The pictures show the excircle and incircle of the same triangle ABC.
The centre of the excircle is the intersection of the perpendicular bisectors of the sides of the triangle, and the radius is the distance between the intersection point and any vertex of the triangle.
The centre of the incircle is the intersection of the angle bisectors of the triangle, and the radius is the length of the perpendicular from the intersection point to any side of the triangle, each of which is a tangent to the incircle.
EXCIRCLE
By the cosine rule, a^2=b^2+c^2-2bccosA, so cosA=(b^2+c^2-a^2)/(2bc).
The angle CAB=OAC+OAB and cosCAB=cos(OAC+OAB)=
cosOACcosOAB-sinOACsinOAB=
b/2r * c/2r - √((r^2-b^2/4)(r^2-c^2/4))/r^2, because OA=r, the radius of the excircle and the base of each right triangle is half the length of the side of the triangle.
Therefore, b/2r * c/2r - √((r^2-b^2/4)(r^2-c^2/4))/r^2=(b^2+c^2-a^2)/(2bc).
bc/4r^2-√((4r^2-b^2)(4r^2-c^2))/4r^2 = (b^2+c^2-a^2)/(2bc) and
(bc-√((4r^2-b^2)(4r^2-c^2)))/4r^2=(b^2+c^2-a^2)/(2bc).
So the radius of the excircle can be calculated from this formula.
INCIRCLE
Take vertex angle B bisected to form two congruent right triangles.
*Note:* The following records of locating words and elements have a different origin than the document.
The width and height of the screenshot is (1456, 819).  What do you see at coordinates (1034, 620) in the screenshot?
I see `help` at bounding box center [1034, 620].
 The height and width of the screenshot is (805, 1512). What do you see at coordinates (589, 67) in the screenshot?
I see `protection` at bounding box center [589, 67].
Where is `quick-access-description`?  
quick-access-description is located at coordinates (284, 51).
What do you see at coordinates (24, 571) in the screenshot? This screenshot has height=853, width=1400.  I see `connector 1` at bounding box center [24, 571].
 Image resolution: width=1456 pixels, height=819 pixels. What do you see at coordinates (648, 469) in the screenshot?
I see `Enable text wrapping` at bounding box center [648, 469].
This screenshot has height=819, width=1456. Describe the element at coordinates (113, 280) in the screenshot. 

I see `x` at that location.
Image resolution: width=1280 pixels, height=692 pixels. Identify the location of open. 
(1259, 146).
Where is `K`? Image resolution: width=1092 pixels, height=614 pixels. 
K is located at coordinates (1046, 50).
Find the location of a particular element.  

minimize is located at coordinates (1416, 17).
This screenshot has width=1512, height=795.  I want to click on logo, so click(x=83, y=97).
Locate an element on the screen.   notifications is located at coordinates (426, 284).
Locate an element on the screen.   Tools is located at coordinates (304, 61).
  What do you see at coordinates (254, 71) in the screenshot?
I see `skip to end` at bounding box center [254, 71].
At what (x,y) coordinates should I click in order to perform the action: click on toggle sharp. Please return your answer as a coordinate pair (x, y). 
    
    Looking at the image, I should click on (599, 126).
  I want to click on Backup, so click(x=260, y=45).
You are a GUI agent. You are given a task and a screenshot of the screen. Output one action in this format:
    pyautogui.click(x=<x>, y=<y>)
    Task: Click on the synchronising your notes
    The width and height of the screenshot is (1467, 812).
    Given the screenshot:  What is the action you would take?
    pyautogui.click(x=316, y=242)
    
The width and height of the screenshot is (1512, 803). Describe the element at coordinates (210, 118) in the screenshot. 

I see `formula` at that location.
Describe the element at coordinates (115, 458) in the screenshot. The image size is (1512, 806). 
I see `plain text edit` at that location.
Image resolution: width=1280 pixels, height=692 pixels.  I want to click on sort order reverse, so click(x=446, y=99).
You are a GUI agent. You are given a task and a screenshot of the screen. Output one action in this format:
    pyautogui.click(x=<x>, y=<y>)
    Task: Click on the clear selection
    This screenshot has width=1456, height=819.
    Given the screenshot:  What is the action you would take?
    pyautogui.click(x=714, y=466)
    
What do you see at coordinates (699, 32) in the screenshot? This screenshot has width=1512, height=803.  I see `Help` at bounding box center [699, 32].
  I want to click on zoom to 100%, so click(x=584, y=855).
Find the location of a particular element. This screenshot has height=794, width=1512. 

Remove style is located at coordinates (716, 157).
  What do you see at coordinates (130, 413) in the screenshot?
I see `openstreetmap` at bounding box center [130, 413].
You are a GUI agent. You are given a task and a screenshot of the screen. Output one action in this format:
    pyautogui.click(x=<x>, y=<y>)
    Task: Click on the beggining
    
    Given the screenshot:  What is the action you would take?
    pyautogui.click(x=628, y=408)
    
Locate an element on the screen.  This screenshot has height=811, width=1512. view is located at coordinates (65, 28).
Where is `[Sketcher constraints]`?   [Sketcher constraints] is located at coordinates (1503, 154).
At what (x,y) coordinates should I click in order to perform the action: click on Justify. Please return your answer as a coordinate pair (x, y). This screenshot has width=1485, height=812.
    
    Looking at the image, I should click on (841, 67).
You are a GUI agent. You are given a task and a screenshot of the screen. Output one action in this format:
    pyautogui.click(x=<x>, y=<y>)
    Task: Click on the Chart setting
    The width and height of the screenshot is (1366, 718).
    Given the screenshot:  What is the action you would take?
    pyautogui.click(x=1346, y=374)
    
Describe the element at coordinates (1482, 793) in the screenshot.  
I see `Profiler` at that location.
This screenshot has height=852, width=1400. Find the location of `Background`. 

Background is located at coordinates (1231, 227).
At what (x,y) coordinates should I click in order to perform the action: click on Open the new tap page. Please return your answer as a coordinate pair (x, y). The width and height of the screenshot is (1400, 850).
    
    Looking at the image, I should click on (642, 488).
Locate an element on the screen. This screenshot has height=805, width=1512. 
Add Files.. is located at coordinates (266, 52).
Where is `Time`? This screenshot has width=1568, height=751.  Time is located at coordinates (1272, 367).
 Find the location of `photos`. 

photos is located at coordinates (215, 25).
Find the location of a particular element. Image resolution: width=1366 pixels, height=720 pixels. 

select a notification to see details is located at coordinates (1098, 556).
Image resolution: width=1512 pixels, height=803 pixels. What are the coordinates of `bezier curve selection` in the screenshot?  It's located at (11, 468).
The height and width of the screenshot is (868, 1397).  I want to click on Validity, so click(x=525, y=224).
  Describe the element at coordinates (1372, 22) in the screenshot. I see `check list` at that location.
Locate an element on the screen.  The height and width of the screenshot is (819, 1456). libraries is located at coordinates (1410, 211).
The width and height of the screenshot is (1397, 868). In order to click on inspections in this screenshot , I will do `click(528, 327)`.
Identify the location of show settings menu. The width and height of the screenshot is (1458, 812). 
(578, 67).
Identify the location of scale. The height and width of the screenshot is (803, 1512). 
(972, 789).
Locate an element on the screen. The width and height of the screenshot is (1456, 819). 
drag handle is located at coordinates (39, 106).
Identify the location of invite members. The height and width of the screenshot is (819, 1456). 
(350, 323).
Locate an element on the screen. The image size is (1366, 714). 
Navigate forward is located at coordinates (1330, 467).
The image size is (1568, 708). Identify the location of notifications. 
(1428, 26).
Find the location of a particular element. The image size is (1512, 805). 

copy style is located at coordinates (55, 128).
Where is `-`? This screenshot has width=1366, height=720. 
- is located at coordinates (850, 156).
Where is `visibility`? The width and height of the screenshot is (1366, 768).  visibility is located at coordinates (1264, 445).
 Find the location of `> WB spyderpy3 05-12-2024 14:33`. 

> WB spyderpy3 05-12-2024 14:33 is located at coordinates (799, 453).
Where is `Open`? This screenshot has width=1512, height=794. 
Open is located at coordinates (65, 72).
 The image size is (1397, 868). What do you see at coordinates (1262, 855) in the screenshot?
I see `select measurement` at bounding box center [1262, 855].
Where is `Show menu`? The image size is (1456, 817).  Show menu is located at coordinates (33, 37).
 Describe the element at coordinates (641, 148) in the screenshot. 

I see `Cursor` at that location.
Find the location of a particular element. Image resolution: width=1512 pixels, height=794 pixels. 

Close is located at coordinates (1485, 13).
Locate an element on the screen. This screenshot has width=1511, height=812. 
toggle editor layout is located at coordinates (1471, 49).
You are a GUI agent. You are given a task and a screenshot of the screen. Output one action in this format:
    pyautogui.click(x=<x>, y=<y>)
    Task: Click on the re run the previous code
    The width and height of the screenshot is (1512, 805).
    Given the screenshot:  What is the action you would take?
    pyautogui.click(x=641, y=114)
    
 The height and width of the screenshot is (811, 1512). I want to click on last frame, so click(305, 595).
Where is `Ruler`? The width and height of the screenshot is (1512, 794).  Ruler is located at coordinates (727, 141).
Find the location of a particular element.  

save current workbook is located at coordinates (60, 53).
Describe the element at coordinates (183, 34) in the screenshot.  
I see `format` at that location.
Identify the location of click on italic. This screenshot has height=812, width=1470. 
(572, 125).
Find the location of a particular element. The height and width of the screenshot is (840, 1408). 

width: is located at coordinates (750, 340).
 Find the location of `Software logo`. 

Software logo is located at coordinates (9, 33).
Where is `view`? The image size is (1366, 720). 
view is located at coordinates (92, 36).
We can write three equations:
rcot(B/2)+rcot(C/2)=a, rcot(B/2)+rcot(A/2)=c, rcot(A/2)+rcot(C/2)=b.
Adding these equations together we get:
2r(cot(A/2)+cot(B/2)+cot(C/2))=a+b+c.
So r=(a+b+c)/(2(cot(A/2)+cot(B/2)+cot(C/2))).
C=180-(A+B), so C/2=90-(A+B)/2, and cot(C/2)=tan((A+B)/2).
r=(a+b+c)/(2(cot(A/2)+cot(B/2)+tan((A+B)/2)).